▸ **Task**: In the passage on construction defect claims, reproduce the stretch from "On the other" through "file a lawsuit.", switching "lawsuit" to "legal action".

▸ **Page extract**:
start

Generally, anyone who suffers a legal injury recognized by the law can sue those responsible for causing the injury. Exactly who can sue and for what kinds of damages depends on whether the individual unit or a common element has suffered damage, what steps are necessary to repair the damage to ensure it does not occur again, and the specific language of the homeowner's Purchase Contract and his or her association's governing documents, such as the Declaration of Covenants and HOA Bylaws.
Original and later owners of a home or townhome/condominium generally all have rights of some kind under the law. Often, the homeowner association will join with individual unit owners in the suit; sometimes the homeowner association will sue on behalf of or for the benefit of the individual unit owners, particularly if an identical construction defect is repeated from one unit to the next, or if the defect affects a "common element" owned and used by the homeowner association and the individual unit owners. Careful analysis and investigation must be made into the nature of the problem, potentially applicable suit deadlines, and the need for the joinder of individual unit owners and the homeowner association in one lawsuit.
Sometimes the homeowner association is still controlled by the developer. This factor can add another layer of issues that a lawyer must analyze because of the complicated legal issues that may arise under these circumstances.
In many ways, and sometimes significantly. This area of the law is very confusing. Some legal rights and claims may only be available to the townhome/condominium unit owner's homeowner association, and not the unit owner himself or herself.
On the other hand, other legal rights and claims may only be available to the townhome/condominium unit owner and not the association. And, sometimes, it is advisable for an individual townhome/condominium unit owner and his or her homeowner association to join together in a single lawsuit; in some cases, such joinder may be required by the court.
Your lawyer needs to help you make the right choices as to who should bring suit and who should be sued if you are forced to file a lawsuit.
If the problem with your home is due to the fault of someone in addition to or other than the builder, you may be able to bring claims against that person. These other parties may include:
• the builder’s subcontractors (e.g., a subcontractor who fails to obtain the proper grade around your home);
• engineers (e.g., for specifying an incorrect foundation system); or
• architects (e.g., for providing deficient drawings or specifications).

end

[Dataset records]
start

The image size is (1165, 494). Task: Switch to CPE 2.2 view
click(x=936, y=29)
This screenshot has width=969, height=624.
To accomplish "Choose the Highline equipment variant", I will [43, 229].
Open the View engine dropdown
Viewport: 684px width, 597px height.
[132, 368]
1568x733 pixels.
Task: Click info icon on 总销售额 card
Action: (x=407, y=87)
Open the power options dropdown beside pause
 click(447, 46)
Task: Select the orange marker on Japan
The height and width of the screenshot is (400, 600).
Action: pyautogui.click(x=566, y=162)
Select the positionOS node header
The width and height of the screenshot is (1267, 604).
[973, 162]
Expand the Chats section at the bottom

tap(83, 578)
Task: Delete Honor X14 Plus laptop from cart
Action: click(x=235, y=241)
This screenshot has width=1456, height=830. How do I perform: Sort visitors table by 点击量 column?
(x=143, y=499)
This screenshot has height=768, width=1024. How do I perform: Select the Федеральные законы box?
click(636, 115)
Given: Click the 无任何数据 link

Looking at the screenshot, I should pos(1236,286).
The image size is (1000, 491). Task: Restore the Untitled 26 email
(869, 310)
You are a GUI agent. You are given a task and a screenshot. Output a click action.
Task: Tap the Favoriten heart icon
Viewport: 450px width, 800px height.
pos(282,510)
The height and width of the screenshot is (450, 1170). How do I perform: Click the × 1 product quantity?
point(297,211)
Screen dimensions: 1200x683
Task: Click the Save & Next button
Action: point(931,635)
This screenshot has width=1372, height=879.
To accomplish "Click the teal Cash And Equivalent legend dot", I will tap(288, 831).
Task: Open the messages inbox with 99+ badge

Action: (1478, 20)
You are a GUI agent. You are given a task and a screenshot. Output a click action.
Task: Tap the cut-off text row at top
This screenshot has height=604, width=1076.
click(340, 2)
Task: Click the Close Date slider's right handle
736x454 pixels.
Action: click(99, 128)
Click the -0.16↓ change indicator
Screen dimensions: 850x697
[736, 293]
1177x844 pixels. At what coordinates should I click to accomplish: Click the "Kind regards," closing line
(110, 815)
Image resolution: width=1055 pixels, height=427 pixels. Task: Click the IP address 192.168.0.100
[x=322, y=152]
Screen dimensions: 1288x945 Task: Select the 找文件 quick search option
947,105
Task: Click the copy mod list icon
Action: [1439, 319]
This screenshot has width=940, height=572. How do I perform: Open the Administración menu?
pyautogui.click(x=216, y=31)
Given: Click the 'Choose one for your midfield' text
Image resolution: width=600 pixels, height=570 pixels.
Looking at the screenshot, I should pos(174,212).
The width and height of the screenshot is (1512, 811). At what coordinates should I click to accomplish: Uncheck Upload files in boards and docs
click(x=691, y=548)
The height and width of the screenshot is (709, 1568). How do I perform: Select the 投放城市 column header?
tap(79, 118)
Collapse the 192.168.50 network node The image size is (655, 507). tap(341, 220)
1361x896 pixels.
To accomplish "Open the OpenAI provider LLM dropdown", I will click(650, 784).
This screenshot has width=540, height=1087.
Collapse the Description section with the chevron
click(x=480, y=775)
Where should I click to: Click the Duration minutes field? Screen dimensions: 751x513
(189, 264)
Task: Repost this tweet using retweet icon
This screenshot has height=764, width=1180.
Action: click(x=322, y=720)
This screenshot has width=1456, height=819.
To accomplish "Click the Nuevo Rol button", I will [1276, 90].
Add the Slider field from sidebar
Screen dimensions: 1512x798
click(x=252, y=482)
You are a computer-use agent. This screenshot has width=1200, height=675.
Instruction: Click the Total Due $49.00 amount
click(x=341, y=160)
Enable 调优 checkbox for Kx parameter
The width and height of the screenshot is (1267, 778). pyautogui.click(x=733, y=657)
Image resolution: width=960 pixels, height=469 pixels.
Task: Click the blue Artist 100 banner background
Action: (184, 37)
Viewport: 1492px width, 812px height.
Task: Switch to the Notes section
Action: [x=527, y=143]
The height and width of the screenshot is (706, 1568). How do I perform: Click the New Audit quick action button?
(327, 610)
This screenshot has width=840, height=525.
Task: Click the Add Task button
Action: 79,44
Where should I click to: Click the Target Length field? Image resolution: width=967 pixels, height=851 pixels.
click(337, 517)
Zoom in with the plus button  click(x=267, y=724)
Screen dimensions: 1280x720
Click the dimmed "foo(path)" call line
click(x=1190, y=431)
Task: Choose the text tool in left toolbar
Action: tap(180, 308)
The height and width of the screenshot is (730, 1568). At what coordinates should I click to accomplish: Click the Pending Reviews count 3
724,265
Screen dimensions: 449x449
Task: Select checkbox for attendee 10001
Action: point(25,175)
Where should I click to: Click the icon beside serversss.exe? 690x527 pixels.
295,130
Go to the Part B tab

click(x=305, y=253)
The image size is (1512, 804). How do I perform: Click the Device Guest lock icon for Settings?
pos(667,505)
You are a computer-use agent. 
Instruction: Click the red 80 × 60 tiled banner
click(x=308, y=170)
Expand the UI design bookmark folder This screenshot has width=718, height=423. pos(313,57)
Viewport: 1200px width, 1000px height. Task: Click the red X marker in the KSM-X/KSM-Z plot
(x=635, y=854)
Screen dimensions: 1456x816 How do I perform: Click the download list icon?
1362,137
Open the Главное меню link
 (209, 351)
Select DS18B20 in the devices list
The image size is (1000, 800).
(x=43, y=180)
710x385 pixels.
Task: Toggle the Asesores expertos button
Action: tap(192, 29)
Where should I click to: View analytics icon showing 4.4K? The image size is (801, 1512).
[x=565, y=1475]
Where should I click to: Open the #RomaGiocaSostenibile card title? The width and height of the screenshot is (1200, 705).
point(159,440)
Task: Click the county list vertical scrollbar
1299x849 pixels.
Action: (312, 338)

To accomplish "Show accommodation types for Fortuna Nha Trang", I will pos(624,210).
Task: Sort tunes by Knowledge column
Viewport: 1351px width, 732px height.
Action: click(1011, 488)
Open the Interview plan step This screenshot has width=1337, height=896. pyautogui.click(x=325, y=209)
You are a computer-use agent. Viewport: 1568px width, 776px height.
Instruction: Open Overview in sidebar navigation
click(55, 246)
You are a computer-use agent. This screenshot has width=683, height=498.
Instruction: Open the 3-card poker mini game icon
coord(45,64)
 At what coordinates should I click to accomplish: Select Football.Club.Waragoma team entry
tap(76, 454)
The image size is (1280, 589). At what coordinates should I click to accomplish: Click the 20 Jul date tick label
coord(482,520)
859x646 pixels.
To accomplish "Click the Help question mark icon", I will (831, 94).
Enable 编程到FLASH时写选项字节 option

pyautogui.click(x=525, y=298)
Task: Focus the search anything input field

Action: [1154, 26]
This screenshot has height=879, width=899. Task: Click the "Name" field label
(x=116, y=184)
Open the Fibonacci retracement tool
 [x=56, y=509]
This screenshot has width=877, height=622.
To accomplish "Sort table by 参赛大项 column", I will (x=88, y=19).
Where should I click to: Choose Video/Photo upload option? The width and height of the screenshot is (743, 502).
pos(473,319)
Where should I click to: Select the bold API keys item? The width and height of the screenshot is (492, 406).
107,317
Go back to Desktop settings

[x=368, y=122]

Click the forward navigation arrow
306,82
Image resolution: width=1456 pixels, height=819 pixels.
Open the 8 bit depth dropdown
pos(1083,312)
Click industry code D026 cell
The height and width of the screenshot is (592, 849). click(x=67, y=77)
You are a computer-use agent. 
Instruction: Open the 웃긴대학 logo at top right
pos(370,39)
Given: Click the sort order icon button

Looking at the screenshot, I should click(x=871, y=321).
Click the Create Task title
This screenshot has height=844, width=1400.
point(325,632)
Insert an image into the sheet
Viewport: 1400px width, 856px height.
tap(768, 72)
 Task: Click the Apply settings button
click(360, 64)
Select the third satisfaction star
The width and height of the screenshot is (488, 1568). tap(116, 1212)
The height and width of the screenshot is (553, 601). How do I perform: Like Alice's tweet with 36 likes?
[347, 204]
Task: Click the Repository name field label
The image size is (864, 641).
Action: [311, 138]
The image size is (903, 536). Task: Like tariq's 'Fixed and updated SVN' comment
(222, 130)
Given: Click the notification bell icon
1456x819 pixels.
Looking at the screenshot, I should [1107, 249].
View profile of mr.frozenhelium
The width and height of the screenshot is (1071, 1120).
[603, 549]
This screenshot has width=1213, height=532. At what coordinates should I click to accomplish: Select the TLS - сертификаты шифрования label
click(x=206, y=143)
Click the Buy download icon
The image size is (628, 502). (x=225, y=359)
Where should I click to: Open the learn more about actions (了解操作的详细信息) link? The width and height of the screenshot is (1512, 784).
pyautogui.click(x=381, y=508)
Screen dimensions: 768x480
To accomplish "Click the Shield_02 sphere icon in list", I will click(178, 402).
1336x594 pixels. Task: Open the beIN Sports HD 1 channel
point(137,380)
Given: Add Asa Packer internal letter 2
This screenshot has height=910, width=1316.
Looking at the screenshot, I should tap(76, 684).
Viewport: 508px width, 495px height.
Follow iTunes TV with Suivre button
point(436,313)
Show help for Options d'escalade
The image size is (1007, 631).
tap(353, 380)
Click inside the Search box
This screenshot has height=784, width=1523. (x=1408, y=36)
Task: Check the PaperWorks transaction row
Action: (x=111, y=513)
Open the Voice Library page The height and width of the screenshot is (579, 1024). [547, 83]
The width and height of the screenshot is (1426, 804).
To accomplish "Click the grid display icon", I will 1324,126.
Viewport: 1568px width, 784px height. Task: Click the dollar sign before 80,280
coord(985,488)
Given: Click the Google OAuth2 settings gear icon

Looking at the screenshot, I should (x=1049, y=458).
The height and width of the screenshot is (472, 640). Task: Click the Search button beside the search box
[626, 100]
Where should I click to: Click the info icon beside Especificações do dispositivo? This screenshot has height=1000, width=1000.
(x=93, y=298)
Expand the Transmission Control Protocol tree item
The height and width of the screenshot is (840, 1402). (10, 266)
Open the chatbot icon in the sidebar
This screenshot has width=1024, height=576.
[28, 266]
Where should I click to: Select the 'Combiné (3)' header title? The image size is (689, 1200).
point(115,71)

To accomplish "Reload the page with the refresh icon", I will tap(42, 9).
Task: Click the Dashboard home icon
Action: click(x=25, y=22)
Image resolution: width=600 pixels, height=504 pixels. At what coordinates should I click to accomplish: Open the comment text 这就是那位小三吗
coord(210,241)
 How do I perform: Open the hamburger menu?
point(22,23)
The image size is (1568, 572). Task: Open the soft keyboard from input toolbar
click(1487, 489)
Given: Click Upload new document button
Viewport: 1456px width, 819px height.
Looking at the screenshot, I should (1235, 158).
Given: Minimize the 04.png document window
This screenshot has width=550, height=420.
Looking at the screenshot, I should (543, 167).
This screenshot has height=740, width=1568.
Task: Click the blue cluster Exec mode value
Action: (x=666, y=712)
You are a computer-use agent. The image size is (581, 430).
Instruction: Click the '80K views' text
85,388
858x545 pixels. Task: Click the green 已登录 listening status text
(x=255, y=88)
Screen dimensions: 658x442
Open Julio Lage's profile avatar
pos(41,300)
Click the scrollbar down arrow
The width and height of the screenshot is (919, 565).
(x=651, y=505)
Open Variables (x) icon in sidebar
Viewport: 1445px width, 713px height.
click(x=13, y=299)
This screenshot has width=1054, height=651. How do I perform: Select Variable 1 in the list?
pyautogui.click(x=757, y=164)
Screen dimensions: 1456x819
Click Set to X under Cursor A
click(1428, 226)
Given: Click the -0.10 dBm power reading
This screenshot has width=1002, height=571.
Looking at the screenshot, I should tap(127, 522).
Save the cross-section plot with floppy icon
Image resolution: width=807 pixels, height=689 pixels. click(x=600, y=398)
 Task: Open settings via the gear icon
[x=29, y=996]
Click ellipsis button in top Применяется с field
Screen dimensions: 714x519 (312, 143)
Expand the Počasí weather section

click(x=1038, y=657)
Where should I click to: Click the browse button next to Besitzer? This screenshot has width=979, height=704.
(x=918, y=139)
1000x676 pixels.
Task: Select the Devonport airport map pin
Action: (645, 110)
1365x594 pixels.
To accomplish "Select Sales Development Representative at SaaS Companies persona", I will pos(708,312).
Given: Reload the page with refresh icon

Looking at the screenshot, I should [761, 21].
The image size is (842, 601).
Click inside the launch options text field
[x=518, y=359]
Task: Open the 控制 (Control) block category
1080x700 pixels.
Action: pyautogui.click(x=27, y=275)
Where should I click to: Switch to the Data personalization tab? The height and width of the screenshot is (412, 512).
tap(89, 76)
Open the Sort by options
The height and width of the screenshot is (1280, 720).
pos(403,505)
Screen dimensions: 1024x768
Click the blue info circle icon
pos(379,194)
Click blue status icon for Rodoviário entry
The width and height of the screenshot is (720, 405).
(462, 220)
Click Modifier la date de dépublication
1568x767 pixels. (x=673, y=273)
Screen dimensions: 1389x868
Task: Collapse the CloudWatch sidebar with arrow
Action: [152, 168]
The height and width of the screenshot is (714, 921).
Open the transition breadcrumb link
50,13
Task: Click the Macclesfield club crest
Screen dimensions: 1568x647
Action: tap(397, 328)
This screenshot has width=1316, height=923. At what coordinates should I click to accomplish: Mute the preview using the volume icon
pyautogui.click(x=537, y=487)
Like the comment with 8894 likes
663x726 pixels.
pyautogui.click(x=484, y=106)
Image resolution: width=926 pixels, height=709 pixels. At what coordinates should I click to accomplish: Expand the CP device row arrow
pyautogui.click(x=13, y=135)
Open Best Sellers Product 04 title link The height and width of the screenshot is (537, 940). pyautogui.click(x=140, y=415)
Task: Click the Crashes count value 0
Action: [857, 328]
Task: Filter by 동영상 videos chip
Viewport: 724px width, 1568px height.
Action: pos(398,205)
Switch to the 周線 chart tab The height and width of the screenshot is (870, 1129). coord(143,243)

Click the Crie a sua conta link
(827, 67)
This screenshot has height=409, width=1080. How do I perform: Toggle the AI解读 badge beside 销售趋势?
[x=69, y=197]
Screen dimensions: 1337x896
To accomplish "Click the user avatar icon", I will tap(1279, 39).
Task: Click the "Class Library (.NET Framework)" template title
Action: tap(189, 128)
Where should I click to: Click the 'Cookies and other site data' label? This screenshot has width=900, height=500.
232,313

end

▸ **Reply to the task**:
On the other hand, other legal rights and claims may only be available to the townhome/condominium unit owner and not the association. And, sometimes, it is advisable for an individual townhome/condominium unit owner and his or her homeowner association to join together in a single legal action; in some cases, such joinder may be required by the court.
Your lawyer needs to help you make the right choices as to who should bring suit and who should be sued if you are forced to file a legal action.